## WHAT TO WORK ON
Rewrite the listing from its start through the line containing "Action: click(539, 64)", changing "tab" to "pane" and keeping everything else the same.
___ ENTRIES
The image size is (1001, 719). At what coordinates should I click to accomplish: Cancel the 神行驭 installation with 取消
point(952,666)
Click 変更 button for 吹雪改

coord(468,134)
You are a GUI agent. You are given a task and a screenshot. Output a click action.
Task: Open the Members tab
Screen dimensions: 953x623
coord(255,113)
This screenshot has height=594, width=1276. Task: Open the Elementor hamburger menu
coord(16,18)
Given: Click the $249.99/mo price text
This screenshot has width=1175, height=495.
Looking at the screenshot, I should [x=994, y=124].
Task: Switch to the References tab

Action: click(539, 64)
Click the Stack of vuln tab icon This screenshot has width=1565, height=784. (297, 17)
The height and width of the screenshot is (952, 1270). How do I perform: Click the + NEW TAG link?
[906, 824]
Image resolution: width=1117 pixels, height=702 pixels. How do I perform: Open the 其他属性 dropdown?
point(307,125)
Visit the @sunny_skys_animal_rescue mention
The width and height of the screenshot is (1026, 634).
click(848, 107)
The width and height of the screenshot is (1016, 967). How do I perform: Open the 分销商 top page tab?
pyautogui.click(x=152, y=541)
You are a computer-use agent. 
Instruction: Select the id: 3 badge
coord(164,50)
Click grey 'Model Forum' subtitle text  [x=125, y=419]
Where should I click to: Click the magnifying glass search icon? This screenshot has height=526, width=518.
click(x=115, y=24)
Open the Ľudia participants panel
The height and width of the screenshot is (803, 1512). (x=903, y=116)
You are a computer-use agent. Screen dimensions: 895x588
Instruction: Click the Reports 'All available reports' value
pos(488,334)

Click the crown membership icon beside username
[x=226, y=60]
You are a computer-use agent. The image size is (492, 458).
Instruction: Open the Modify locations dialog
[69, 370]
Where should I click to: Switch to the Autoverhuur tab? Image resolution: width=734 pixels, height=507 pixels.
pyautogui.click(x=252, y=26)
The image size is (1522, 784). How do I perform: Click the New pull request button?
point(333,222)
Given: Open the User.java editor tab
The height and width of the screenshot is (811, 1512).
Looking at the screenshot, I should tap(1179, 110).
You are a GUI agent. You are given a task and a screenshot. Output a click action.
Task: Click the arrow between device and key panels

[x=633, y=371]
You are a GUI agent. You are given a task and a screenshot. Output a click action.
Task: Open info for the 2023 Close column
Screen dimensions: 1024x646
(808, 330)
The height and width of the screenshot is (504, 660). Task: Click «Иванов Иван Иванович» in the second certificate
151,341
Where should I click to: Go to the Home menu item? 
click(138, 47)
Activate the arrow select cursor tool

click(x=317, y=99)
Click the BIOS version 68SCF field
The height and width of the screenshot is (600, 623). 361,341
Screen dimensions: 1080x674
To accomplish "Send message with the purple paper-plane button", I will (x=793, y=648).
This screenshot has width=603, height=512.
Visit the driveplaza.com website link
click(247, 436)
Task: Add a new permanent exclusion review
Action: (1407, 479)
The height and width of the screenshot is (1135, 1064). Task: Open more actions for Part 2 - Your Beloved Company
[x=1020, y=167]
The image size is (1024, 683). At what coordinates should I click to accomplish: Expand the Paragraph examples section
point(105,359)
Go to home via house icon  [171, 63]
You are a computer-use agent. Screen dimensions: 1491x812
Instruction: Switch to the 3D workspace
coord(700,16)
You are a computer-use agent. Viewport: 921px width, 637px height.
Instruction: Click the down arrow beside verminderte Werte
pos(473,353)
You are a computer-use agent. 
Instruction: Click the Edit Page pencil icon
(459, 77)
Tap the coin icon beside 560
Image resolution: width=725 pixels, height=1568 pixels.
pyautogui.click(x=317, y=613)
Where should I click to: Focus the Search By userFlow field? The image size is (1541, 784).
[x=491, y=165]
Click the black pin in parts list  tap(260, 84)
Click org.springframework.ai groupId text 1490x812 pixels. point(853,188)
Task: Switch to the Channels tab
______
## FINISHED TASK
The image size is (1001, 719). At what coordinates should I click to accomplish: Cancel the 神行驭 installation with 取消
point(952,666)
Click 変更 button for 吹雪改

coord(468,134)
You are a GUI agent. You are given a task and a screenshot. Output a click action.
Task: Open the Members pane
Screen dimensions: 953x623
coord(255,113)
This screenshot has height=594, width=1276. Task: Open the Elementor hamburger menu
coord(16,18)
Given: Click the $249.99/mo price text
This screenshot has width=1175, height=495.
Looking at the screenshot, I should [x=994, y=124].
Task: Switch to the References pane

Action: click(539, 64)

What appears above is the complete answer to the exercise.